The calculation of concordance can be derived from the rank-biserial correlation. The concordance probability ($p_c$) can be converted from the correlation.
$$
p_c = \frac{r_{rb} + 1 }{2}
$$
In R, we can use the `ses_calc()` function again along with the sleep data set.
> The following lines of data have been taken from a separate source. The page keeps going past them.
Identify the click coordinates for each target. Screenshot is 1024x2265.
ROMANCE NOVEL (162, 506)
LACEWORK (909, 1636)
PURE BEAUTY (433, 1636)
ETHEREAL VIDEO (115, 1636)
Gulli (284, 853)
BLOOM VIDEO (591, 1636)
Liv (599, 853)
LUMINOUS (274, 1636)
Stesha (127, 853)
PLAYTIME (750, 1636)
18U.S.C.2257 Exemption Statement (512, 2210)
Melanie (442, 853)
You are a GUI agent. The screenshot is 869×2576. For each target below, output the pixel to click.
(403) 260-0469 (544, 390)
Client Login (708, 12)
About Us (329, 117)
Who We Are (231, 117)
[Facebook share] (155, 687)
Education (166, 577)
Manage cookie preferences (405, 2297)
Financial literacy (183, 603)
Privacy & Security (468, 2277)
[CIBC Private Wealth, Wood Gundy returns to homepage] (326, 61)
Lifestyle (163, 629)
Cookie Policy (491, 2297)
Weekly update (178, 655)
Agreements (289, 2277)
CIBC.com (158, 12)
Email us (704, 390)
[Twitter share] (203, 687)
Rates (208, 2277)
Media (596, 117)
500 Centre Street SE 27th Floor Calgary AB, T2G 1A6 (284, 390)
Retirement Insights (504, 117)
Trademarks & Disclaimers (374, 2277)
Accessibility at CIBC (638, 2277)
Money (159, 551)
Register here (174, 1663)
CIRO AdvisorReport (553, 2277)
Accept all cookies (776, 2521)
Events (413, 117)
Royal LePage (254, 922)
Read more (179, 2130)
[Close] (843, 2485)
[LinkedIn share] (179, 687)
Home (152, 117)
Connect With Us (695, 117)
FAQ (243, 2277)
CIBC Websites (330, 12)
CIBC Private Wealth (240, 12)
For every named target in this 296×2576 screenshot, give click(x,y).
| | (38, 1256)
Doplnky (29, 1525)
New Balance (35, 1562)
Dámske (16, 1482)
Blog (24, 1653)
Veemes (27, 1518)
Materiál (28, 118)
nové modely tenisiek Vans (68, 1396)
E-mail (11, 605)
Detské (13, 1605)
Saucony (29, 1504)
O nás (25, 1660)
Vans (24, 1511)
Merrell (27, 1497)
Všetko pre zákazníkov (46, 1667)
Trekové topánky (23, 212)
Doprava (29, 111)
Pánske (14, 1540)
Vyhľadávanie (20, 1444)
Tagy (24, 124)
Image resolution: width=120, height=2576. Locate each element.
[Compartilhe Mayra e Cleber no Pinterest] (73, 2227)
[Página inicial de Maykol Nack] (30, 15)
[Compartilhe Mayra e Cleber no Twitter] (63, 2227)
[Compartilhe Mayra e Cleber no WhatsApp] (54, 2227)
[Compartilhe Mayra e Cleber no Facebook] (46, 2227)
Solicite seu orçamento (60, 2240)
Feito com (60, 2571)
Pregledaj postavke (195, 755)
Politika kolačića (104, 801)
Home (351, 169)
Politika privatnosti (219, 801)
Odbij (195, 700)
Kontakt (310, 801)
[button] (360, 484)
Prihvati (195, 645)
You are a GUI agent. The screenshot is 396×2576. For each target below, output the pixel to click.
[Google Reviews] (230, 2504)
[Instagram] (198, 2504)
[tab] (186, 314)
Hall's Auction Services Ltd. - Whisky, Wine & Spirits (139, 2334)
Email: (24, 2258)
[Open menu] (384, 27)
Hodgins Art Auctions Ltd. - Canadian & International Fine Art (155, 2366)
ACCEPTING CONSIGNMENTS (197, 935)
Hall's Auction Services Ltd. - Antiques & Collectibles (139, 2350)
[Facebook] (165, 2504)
For repeated measures experiments, the concordance probability in dependent groups can be calculated utilizing the `paired=TRUE` argument in the `ses_calc()` function:
```{r,echo=TRUE}
# Dependent Groups
library(TOSTER)
data(sleep)
ses_calc(extra ~ group,
data = sleep,
paired = TRUE,
ses = "c")
```
For two independent groups, the concordance probability can be calculated similarly without specifying the `paired` argument:
```{r}
# Independent Groups
# data import from likert
data(mass, package = "likert")
df_mass = mass |>
as.data.frame() |>
janitor::clean_names()
ses_calc(rank(math_relates_to_my_life) ~ gender,
data = df_mass,
ses = "c")
```
### Wilcoxon-Mann-Whitney Odds {#sec-odds}
The Wilcoxon-Mann-Whitney odds [@o2006exploiting], also known as the "Generalized Odds Ratio"[@agresti1980generalized], essentially transforms the concordance probability into an odds ratio.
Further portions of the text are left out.